◆ **Work required**
Reproduce every line of the listing below exactly.
Information START
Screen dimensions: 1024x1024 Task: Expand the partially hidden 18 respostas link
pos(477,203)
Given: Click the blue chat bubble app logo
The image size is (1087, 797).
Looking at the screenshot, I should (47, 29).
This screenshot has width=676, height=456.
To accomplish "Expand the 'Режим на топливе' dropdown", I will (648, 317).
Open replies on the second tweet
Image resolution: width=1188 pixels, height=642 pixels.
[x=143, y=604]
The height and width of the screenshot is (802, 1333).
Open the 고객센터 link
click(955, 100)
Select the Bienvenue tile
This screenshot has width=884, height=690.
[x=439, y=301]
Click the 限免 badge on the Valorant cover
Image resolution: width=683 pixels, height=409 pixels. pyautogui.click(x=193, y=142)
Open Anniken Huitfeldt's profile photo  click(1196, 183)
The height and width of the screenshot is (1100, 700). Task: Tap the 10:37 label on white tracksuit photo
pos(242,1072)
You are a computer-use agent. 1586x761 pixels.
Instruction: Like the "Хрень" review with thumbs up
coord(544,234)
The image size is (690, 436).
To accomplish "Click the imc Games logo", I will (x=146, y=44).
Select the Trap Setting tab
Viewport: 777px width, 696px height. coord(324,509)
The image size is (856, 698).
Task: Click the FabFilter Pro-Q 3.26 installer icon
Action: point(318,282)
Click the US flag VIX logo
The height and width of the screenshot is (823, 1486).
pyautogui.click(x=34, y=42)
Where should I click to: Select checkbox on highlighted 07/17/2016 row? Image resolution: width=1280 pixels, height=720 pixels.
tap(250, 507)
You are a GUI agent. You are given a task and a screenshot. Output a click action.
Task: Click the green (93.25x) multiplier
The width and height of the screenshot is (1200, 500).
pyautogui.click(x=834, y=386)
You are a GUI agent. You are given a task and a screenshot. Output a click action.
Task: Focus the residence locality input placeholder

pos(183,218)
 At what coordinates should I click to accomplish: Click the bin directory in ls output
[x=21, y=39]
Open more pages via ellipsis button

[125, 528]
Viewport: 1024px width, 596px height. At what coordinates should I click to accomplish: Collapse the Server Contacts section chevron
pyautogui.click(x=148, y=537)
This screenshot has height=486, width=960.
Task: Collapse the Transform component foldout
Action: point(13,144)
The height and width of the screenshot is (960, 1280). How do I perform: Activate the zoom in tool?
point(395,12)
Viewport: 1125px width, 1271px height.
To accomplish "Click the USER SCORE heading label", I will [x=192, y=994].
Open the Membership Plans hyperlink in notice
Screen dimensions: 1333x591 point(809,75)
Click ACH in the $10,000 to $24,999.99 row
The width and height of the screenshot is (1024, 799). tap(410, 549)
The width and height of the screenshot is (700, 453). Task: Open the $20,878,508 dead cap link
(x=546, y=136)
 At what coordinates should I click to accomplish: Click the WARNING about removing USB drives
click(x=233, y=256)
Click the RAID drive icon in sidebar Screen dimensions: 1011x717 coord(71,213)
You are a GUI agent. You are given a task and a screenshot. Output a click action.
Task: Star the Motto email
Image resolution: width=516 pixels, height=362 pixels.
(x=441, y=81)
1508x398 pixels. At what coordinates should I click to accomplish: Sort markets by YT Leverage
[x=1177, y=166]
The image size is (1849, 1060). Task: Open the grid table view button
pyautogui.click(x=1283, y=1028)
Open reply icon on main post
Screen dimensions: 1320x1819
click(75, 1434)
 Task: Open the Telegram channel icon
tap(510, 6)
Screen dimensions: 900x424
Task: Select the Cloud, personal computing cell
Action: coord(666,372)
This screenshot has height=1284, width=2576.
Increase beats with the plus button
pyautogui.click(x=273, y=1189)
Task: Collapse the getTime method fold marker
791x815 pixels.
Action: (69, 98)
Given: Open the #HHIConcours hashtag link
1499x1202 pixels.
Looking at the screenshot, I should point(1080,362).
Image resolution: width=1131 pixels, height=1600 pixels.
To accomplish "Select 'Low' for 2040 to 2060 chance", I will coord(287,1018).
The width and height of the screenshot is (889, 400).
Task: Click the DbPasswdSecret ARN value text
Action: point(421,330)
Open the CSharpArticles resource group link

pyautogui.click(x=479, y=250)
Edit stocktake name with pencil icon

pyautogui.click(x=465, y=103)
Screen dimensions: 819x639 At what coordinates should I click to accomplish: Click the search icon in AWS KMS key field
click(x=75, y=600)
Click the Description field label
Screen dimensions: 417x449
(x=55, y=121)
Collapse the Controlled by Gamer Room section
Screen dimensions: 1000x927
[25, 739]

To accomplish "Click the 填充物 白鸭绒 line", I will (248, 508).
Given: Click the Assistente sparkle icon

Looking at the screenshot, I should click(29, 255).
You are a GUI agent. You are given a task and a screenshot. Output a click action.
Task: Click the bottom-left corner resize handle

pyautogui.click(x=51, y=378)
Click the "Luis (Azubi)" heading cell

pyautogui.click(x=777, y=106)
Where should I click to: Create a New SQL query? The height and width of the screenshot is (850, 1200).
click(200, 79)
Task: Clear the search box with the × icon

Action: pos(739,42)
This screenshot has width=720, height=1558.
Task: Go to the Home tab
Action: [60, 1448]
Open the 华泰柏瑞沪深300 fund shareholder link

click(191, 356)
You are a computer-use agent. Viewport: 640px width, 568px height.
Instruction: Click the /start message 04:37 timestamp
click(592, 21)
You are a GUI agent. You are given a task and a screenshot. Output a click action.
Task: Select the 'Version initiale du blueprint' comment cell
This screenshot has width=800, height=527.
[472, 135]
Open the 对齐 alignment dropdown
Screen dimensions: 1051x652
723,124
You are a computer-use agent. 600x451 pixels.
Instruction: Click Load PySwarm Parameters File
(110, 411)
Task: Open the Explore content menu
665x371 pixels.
Information END
◆ **Response area**
Screen dimensions: 1024x1024 Task: Expand the partially hidden 18 respostas link
pos(477,203)
Given: Click the blue chat bubble app logo
The image size is (1087, 797).
Looking at the screenshot, I should (47, 29).
This screenshot has width=676, height=456.
To accomplish "Expand the 'Режим на топливе' dropdown", I will (648, 317).
Open replies on the second tweet
Image resolution: width=1188 pixels, height=642 pixels.
[x=143, y=604]
The height and width of the screenshot is (802, 1333).
Open the 고객센터 link
click(955, 100)
Select the Bienvenue tile
This screenshot has width=884, height=690.
[x=439, y=301]
Click the 限免 badge on the Valorant cover
Image resolution: width=683 pixels, height=409 pixels. pyautogui.click(x=193, y=142)
Open Anniken Huitfeldt's profile photo  click(1196, 183)
The height and width of the screenshot is (1100, 700). Task: Tap the 10:37 label on white tracksuit photo
pos(242,1072)
You are a computer-use agent. 1586x761 pixels.
Instruction: Like the "Хрень" review with thumbs up
coord(544,234)
The image size is (690, 436).
To accomplish "Click the imc Games logo", I will (x=146, y=44).
Select the Trap Setting tab
Viewport: 777px width, 696px height. coord(324,509)
The image size is (856, 698).
Task: Click the FabFilter Pro-Q 3.26 installer icon
Action: point(318,282)
Click the US flag VIX logo
The height and width of the screenshot is (823, 1486).
pyautogui.click(x=34, y=42)
Where should I click to: Select checkbox on highlighted 07/17/2016 row? Image resolution: width=1280 pixels, height=720 pixels.
tap(250, 507)
You are a GUI agent. You are given a task and a screenshot. Output a click action.
Task: Click the green (93.25x) multiplier
The width and height of the screenshot is (1200, 500).
pyautogui.click(x=834, y=386)
You are a GUI agent. You are given a task and a screenshot. Output a click action.
Task: Focus the residence locality input placeholder

pos(183,218)
 At what coordinates should I click to accomplish: Click the bin directory in ls output
[x=21, y=39]
Open more pages via ellipsis button

[125, 528]
Viewport: 1024px width, 596px height. At what coordinates should I click to accomplish: Collapse the Server Contacts section chevron
pyautogui.click(x=148, y=537)
This screenshot has height=486, width=960.
Task: Collapse the Transform component foldout
Action: point(13,144)
The height and width of the screenshot is (960, 1280). How do I perform: Activate the zoom in tool?
point(395,12)
Viewport: 1125px width, 1271px height.
To accomplish "Click the USER SCORE heading label", I will [x=192, y=994].
Open the Membership Plans hyperlink in notice
Screen dimensions: 1333x591 point(809,75)
Click ACH in the $10,000 to $24,999.99 row
The width and height of the screenshot is (1024, 799). tap(410, 549)
The width and height of the screenshot is (700, 453). Task: Open the $20,878,508 dead cap link
(x=546, y=136)
 At what coordinates should I click to accomplish: Click the WARNING about removing USB drives
click(x=233, y=256)
Click the RAID drive icon in sidebar Screen dimensions: 1011x717 coord(71,213)
You are a GUI agent. You are given a task and a screenshot. Output a click action.
Task: Star the Motto email
Image resolution: width=516 pixels, height=362 pixels.
(x=441, y=81)
1508x398 pixels. At what coordinates should I click to accomplish: Sort markets by YT Leverage
[x=1177, y=166]
The image size is (1849, 1060). Task: Open the grid table view button
pyautogui.click(x=1283, y=1028)
Open reply icon on main post
Screen dimensions: 1320x1819
click(75, 1434)
 Task: Open the Telegram channel icon
tap(510, 6)
Screen dimensions: 900x424
Task: Select the Cloud, personal computing cell
Action: coord(666,372)
This screenshot has height=1284, width=2576.
Increase beats with the plus button
pyautogui.click(x=273, y=1189)
Task: Collapse the getTime method fold marker
791x815 pixels.
Action: (69, 98)
Given: Open the #HHIConcours hashtag link
1499x1202 pixels.
Looking at the screenshot, I should point(1080,362).
Image resolution: width=1131 pixels, height=1600 pixels.
To accomplish "Select 'Low' for 2040 to 2060 chance", I will coord(287,1018).
The width and height of the screenshot is (889, 400).
Task: Click the DbPasswdSecret ARN value text
Action: point(421,330)
Open the CSharpArticles resource group link

pyautogui.click(x=479, y=250)
Edit stocktake name with pencil icon

pyautogui.click(x=465, y=103)
Screen dimensions: 819x639 At what coordinates should I click to accomplish: Click the search icon in AWS KMS key field
click(x=75, y=600)
Click the Description field label
Screen dimensions: 417x449
(x=55, y=121)
Collapse the Controlled by Gamer Room section
Screen dimensions: 1000x927
[25, 739]

To accomplish "Click the 填充物 白鸭绒 line", I will (248, 508).
Given: Click the Assistente sparkle icon

Looking at the screenshot, I should click(29, 255).
You are a GUI agent. You are given a task and a screenshot. Output a click action.
Task: Click the bottom-left corner resize handle

pyautogui.click(x=51, y=378)
Click the "Luis (Azubi)" heading cell

pyautogui.click(x=777, y=106)
Where should I click to: Create a New SQL query? The height and width of the screenshot is (850, 1200).
click(200, 79)
Task: Clear the search box with the × icon

Action: pos(739,42)
This screenshot has width=720, height=1558.
Task: Go to the Home tab
Action: [60, 1448]
Open the 华泰柏瑞沪深300 fund shareholder link

click(191, 356)
You are a computer-use agent. Viewport: 640px width, 568px height.
Instruction: Click the /start message 04:37 timestamp
click(592, 21)
You are a GUI agent. You are given a task and a screenshot. Output a click action.
Task: Select the 'Version initiale du blueprint' comment cell
This screenshot has width=800, height=527.
[472, 135]
Open the 对齐 alignment dropdown
Screen dimensions: 1051x652
723,124
You are a computer-use agent. 600x451 pixels.
Instruction: Click Load PySwarm Parameters File
(110, 411)
Task: Open the Explore content menu
665x371 pixels.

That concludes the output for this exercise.